The safety analysis was performed on the TVC. The percentage of all infants with solicited general symptoms reported during the 8-day post-vaccination follow-up period was tabulated with 95% CI. For infants in the co-administration cohort solicited local symptoms were also tabulated.

Abbreviations

ATP=

According-to-Protocol

CCID50=

Median Cell Culture Infectious Dose

CI=

Confidence Interval

DTPa=

combined diphtheria tetanus and acellular pertussis vaccine

ED50=

Estimated dose 50%

EL.U/ml=

ELISA units per milliliter

ELISA=

Enzyme-Linked Immunosorbent Assay

FHA=

Filamentous Haemagglutinin

GE=

Gastroenteritis

GMC=

Geometric mean concentration

IgA=

Immunoglobulin A

IU/ml=

International units per milliliter

IPV=

inactivated poliovirus vaccine

LLR=

Lanzhou Lamb Rotavirus

OPV=

oral poliovirus vaccine

PRN=

pertactin

PT=

Pertussis toxoid

RV=

Rotavirus

SAS=

Statistical Analysis System

SD=

Standard Deviation

TVC=

Total Vaccinated Cohort

WHO=

World Health Organization

Trademarks

Rotarix and Infanrix are registered trademarks of the GSK group of companies. Rotateq is a registered trademark of Merck & Co., USA. Lanzhou lamb rotavirus vaccine is a registered trademark of Lanzhou Institute of Biomedical Products, China.

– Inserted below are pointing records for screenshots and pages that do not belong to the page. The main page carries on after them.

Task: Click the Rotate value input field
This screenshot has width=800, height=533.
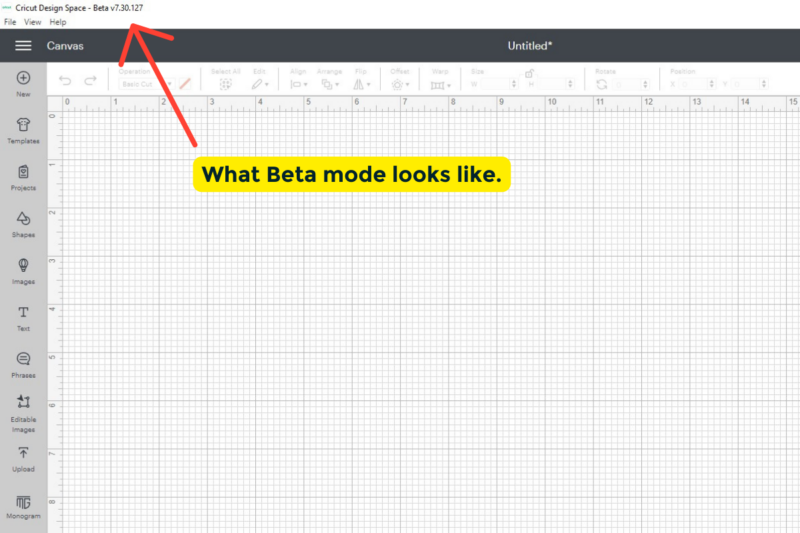Action: point(631,84)
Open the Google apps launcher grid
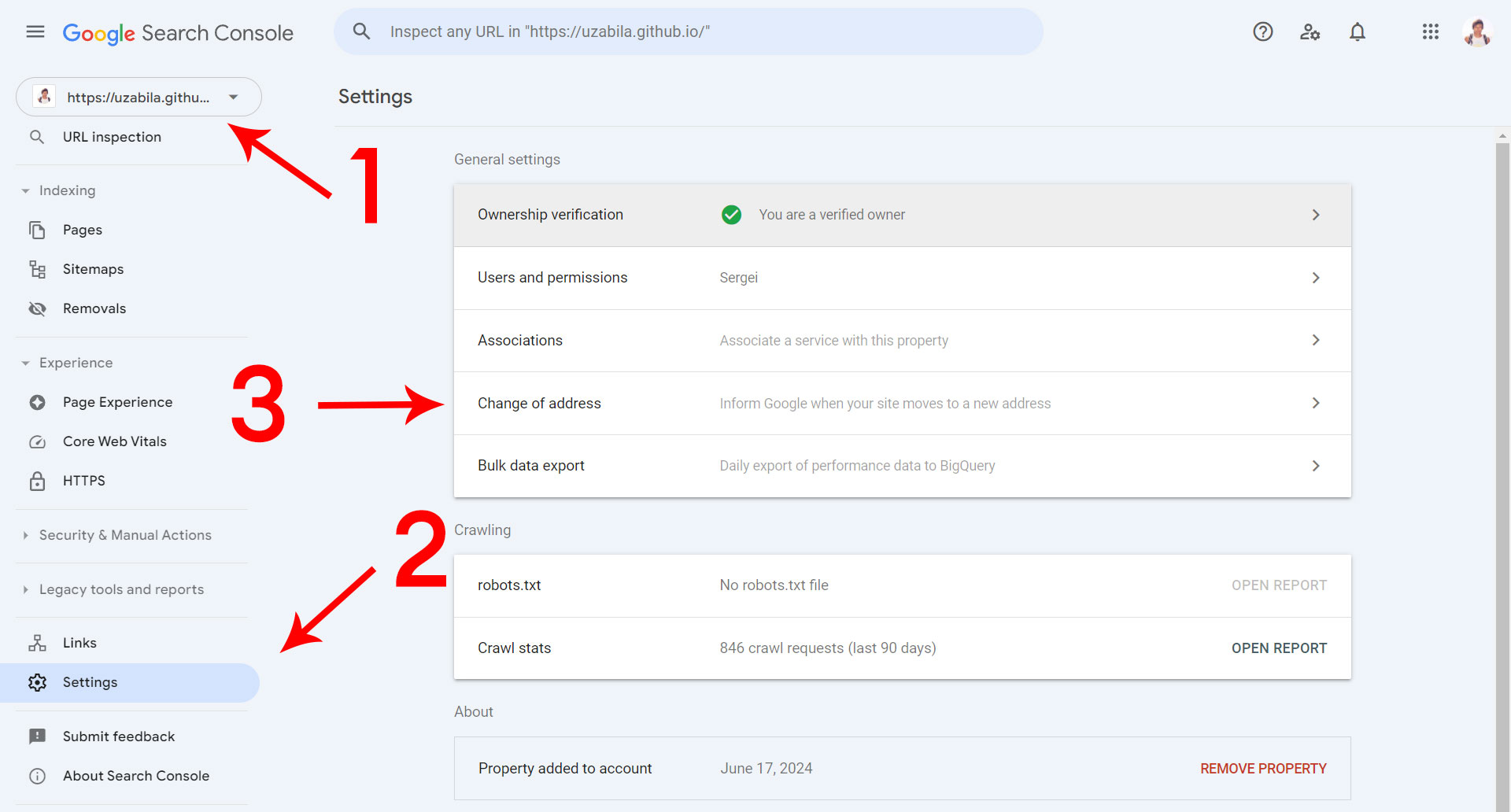Screen dimensions: 1511x812 point(1430,31)
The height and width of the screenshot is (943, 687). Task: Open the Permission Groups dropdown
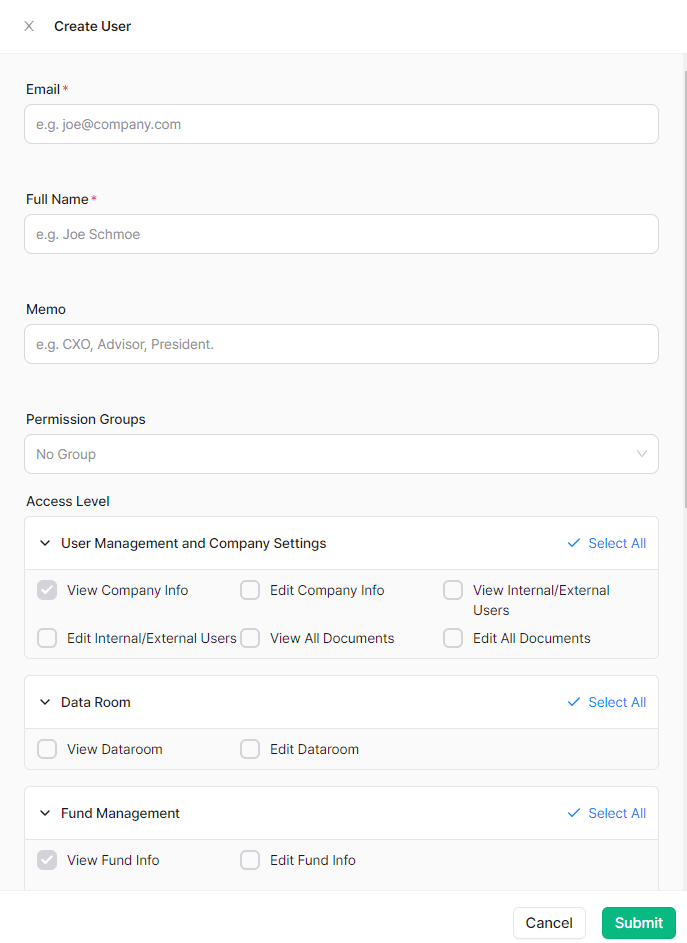(x=341, y=454)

Disclosure of potential conflicts of interest

Authors RCL, TH, YL, LW, JT, BF, GS, YN, ZM declare to have received institutional funding/grants from the GSK group of companies for the conduct of Rota trials. Authors IL, HT, NK, HHH are employees of the GSK group of companies. HHH also holds stock options/restricted shares from the sponsoring company. XL and NR were employees of the GSK group of companies at the time of this study. XL is currently employee of Merck China, working in the department of Clinical Research and is responsible for Rotateq clinical study.

Acknowledgments

The authors thank all the investigators, study nurses and staff members who were involved in this clinical trial and the participating parents and children. The authors acknowledge the following members of the GSK group of companies (current and ex-employees): Ben Wang, Ying Lu, Alvin Zhang, Dan Lin, John Hou and Eva Liu for their monitoring support; Clay Churchill and Jenny Jiang (for providing inputs on the protocol design), Johny Jiang (for providing inputs on the study report), Ramya Basavaraju (for global study management), Mudit Mehrotra (for study data management), Julia Donnelly (freelance for language editing), Ashmita Ravishankar and Mark Franco (for manuscript writing) and Manjula K (for publication coordination and editorial support).

Funding

Funding

This study was sponsored and funded by GlaxoSmithKline Biologicals SA. GlaxoSmithKline Biologicals SA was involved in all stages of the study conduct and analysis; and also took charge of all costs associated with developing and publishing this manuscript.